Mas o primeiro dos livros não é lá grandes coisas... não achei que vale o que me cobraram...

----------


## wondernetwork

> Mas o primeiro dos livros não é lá grandes coisas... não achei que vale o que me cobraram...


pois é, fiz uma pesquiza no site da tal entelco postei aqui minha opinião que achava muito caro por ser on-line.
e que acho o curso dado no brasil inteiro pela mdbrasil, ministrado pelo (maia,sergio etc.. ) era show de bola no qual já fiz 
um aqui em curitiba ...adivinhem... só os tais moderadores me cortaram.
algum moderador desses ai pode me responder aqui no forum
esses moderadores tem algum critério ????

----------


## wirelessROCK

Bom dia amigos,

Bom, eu fiz alguns cursos com a ENTELCO TELECOM e achei espetacular, pois a abordagem e o conhecimento do engenheiro que ministrou foi realmente um show. Eu também comprei os livros, mas como o colega acima que já é certificado se adquiriu um livro deste vai achar mesmo que o conteúdo não agregou mais nada a seu conhecimento, pois ele já o tinha concordam ?

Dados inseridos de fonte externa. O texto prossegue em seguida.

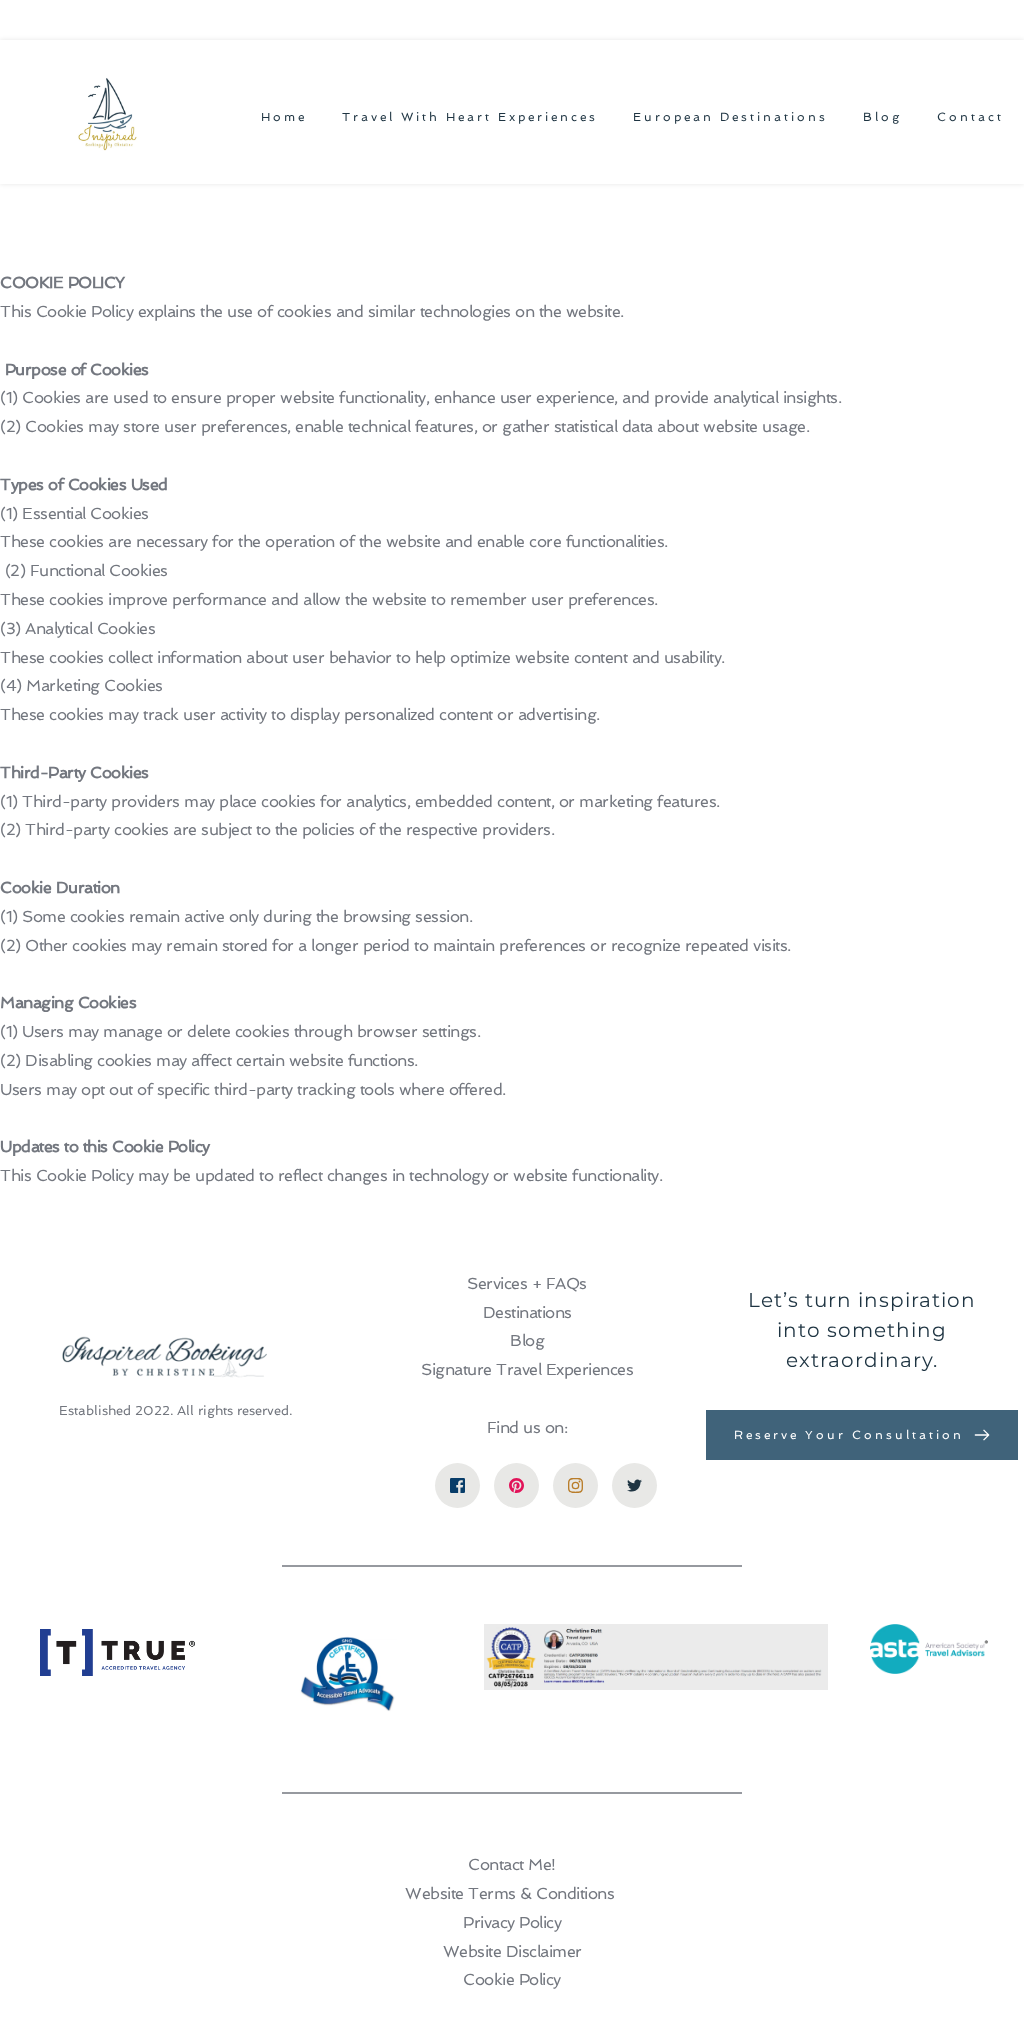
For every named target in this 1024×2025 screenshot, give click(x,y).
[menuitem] (284, 117)
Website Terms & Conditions (509, 1893)
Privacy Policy (512, 1922)
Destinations (527, 1312)
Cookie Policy (512, 1979)
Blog (527, 1340)
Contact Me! (512, 1864)
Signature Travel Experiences (527, 1369)
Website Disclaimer (512, 1951)
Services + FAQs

Mas quando se trata de quem esta começando ou quem está no meio do caminho,em minha opnião é um conteúdo muito bom, mas o conteúdo do volume 2 realmente é bem melhor por se tratar de um assunto um pouco mais avançado.

Literatura sempre é bom, ler é mto bom, o que é preciso, é filtrar as informações que acabamos perdendo tempo em ler e que são "besteiras".

Eu estudo bastante realmente e aconselho o mesmo a todos. E a\os que podem ajudar, sempre serão bem vindos.

[]
Rock

----------


## wirelessROCK

claro, um dos moderadores é um professor da md...rs. se falar deles e não interessar a eles...vão te cortar mesmo...hehe, mas lute pelo justo.. apoiado.




> pois é, fiz uma pesquiza no site da tal entelco postei aqui minha opinião que achava muito caro por ser on-line.
> e que acho o curso dado no brasil inteiro pela mdbrasil, ministrado pelo (maia,sergio etc.. ) era show de bola no qual já fiz 
> um aqui em curitiba ...adivinhem... só os tais moderadores me cortaram.
> algum moderador desses ai pode me responder aqui no forum
> esses moderadores tem algum critério ????

----------


## marlondomenech

Sobre o curso da MDBrasil. Não é puxar o saco, mas foi muito bom. Não tenho do que reclamar. Claro, você tem que ir com uma base de conhecimento sobre MK, já que o curso é para certificação. Entretanto, mesmo eu não tendo tando conhecimento sobre MK foi muito proveitoso.
Só foi salgado o preço.
Na época, entre hotel, curso e viagem gastei uns R$2300,00.

----------


## alyssonbmx

puts cara bem caro em ...

----------


## marlondomenech

> puts cara bem caro em ...


No meu caso, moro em SC, interior, e fui fazer o curso de 5 dias em Porto Alegre, uns 500km daqui.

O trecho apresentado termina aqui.